REQUIREMENT:
Across the whole listing, filter for the string "agent" and copy every line that has it.

ENTRIES SHOWN:

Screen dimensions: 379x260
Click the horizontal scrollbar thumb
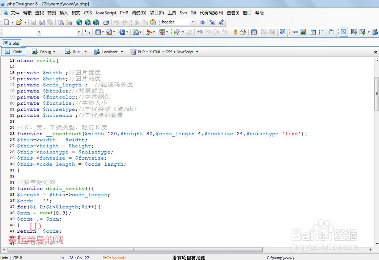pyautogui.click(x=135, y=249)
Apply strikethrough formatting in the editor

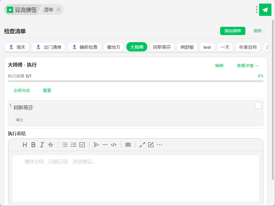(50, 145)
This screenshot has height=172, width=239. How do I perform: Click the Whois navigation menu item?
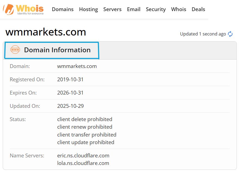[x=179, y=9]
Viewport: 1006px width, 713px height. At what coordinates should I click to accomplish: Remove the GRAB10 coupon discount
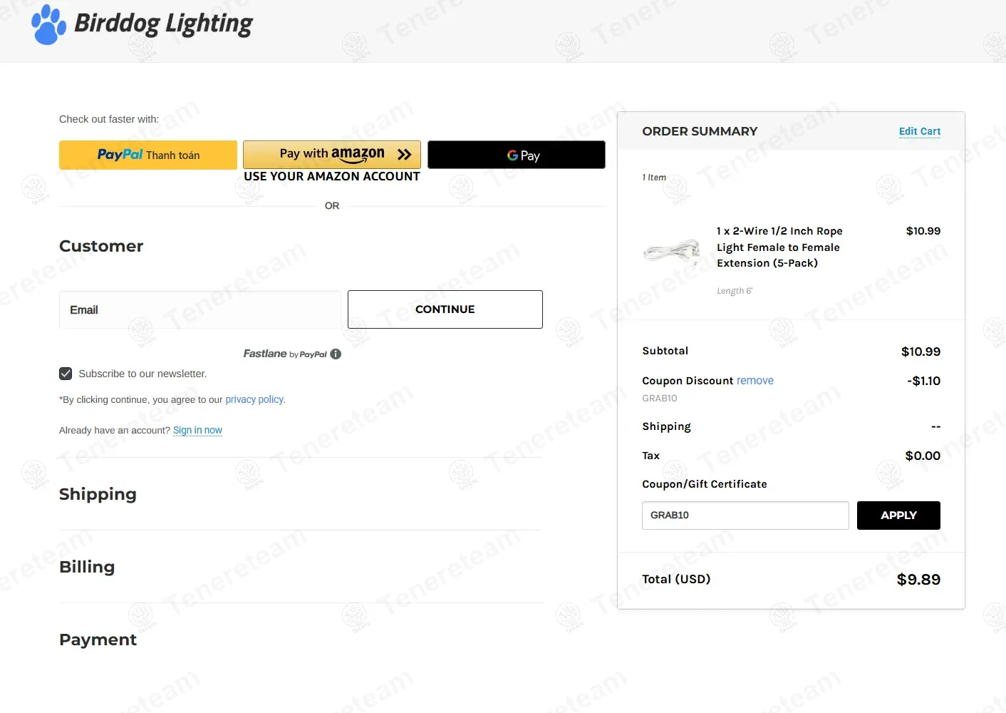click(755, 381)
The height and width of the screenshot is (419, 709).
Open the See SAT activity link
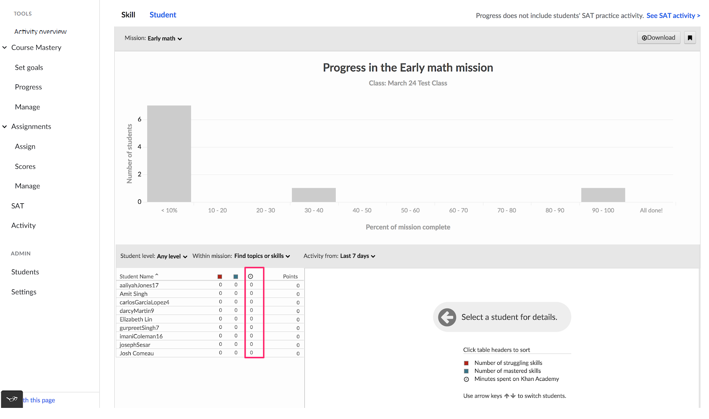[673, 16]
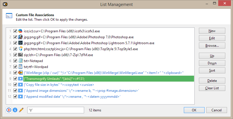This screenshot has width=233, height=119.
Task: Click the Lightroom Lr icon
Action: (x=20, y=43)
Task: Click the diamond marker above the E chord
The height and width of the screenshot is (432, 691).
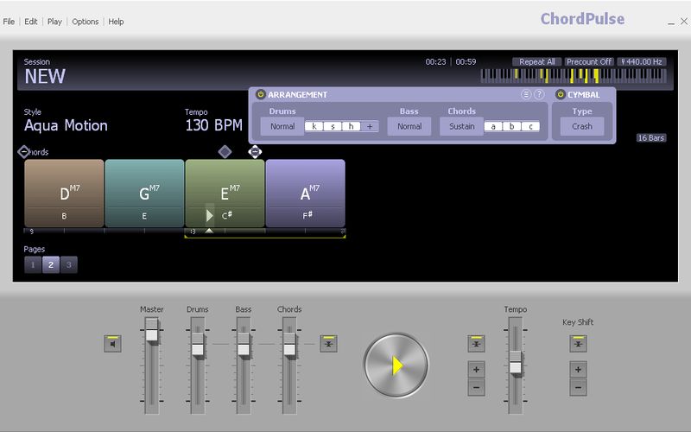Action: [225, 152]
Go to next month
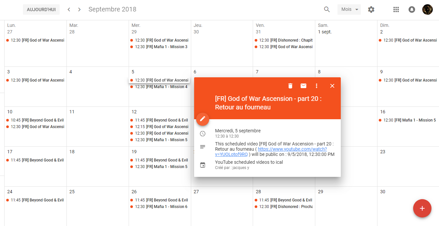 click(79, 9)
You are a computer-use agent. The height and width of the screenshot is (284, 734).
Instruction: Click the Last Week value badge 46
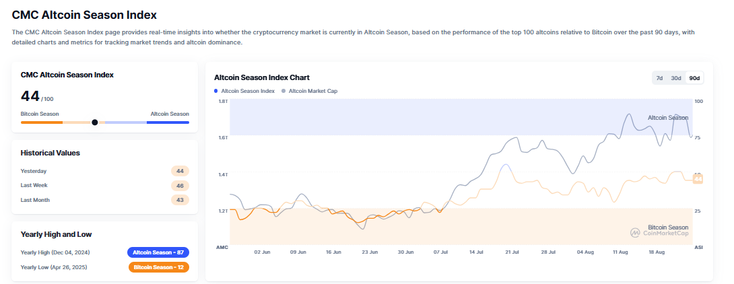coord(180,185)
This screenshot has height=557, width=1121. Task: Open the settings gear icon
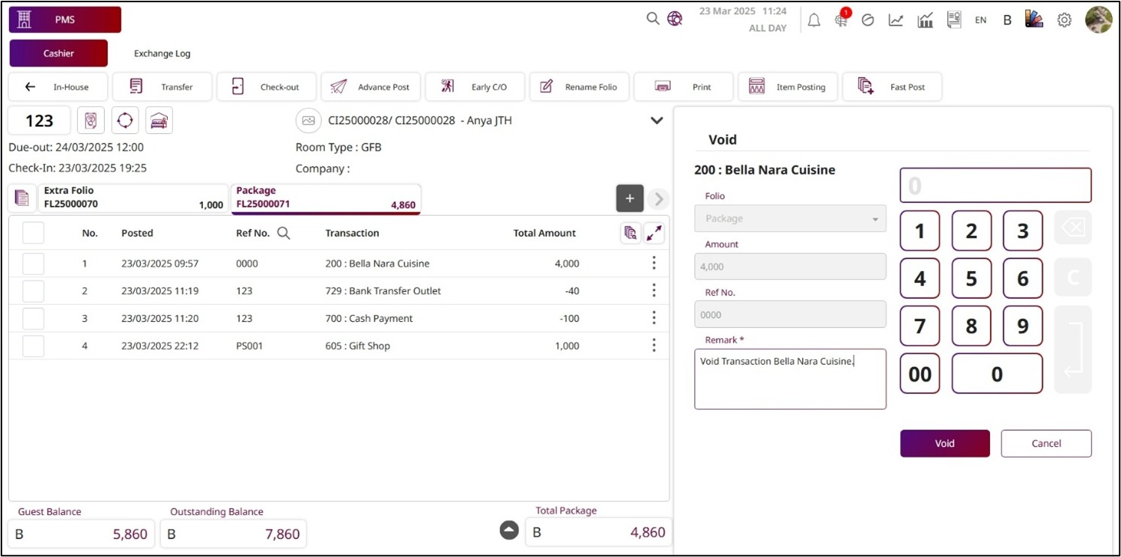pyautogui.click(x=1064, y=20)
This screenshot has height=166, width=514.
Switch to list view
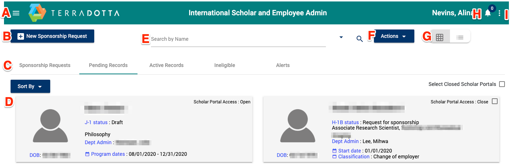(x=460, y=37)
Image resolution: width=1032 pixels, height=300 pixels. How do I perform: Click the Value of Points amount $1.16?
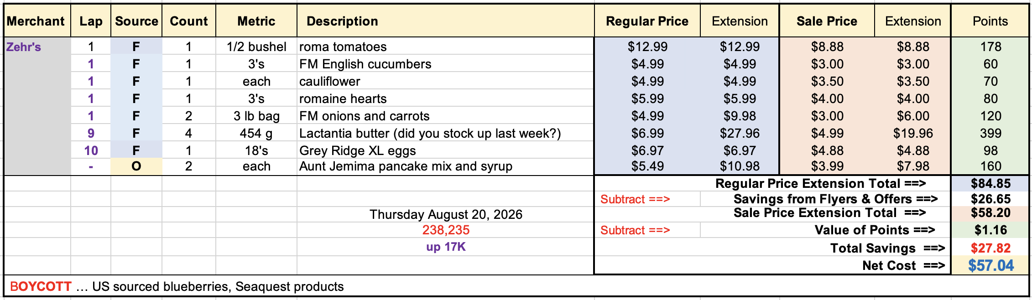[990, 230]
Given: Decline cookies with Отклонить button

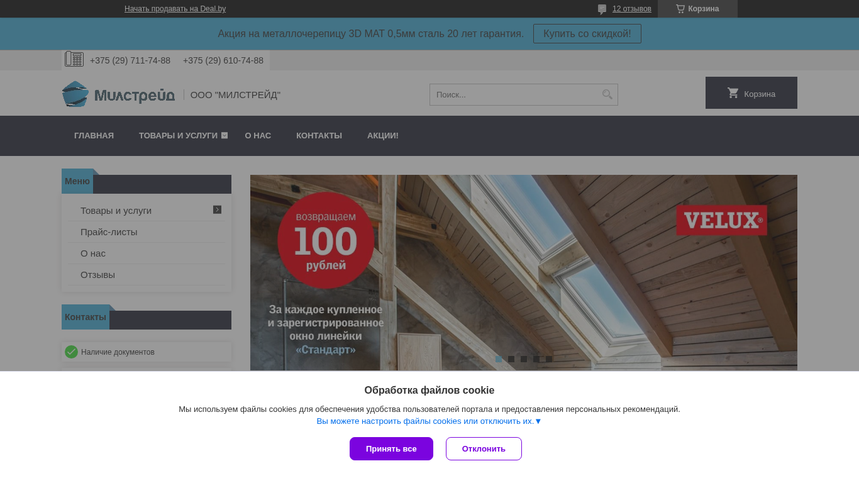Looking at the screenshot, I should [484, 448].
==
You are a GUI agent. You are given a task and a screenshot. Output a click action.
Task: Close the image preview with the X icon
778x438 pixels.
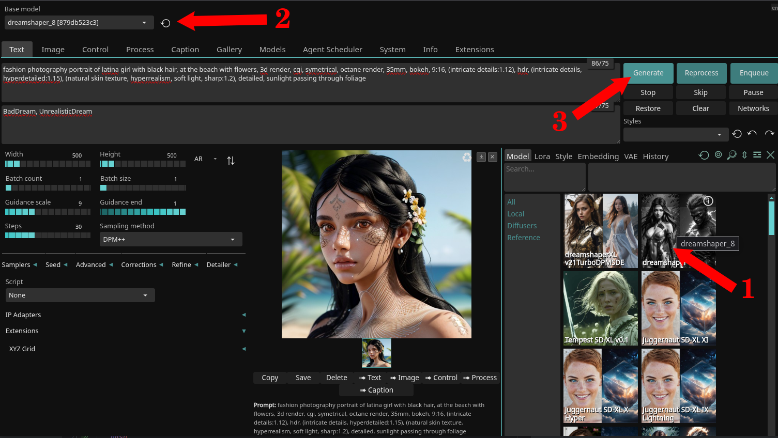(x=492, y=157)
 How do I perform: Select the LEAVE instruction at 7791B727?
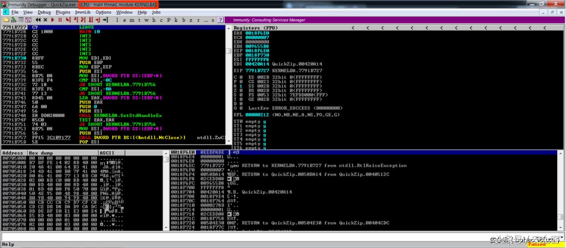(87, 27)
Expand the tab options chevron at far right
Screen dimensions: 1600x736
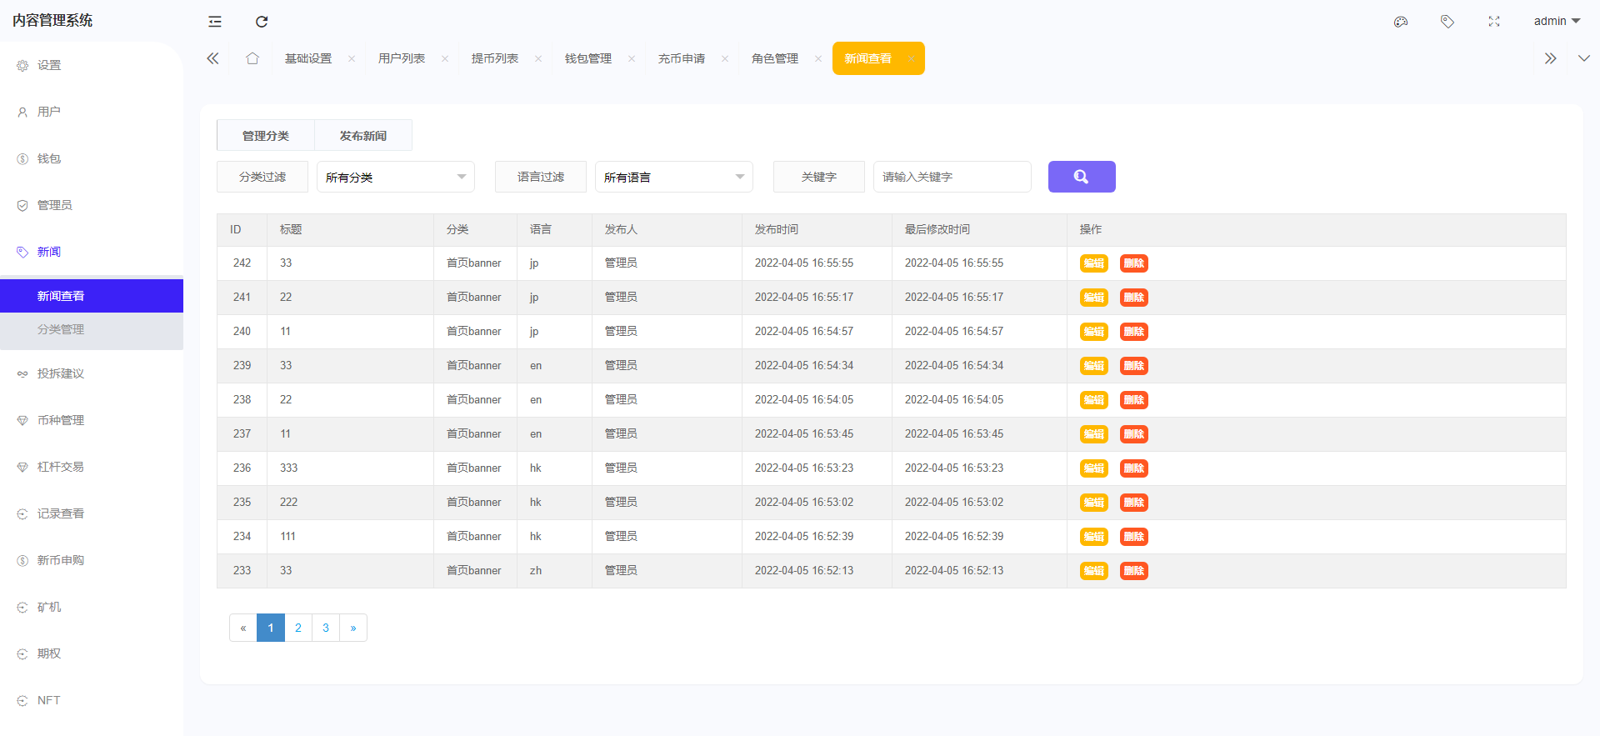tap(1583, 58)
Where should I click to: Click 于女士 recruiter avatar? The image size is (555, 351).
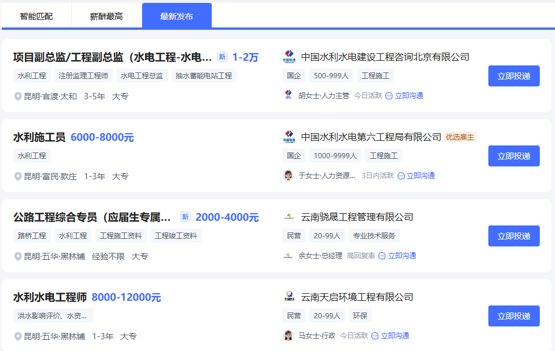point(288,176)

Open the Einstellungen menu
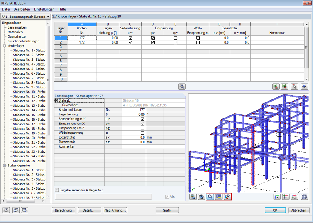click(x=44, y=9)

ANSWER FOR THE TASK:
You are a computer-use agent. The height and width of the screenshot is (284, 734).
You are a GUI agent. You are given a task and a screenshot. Output a click action.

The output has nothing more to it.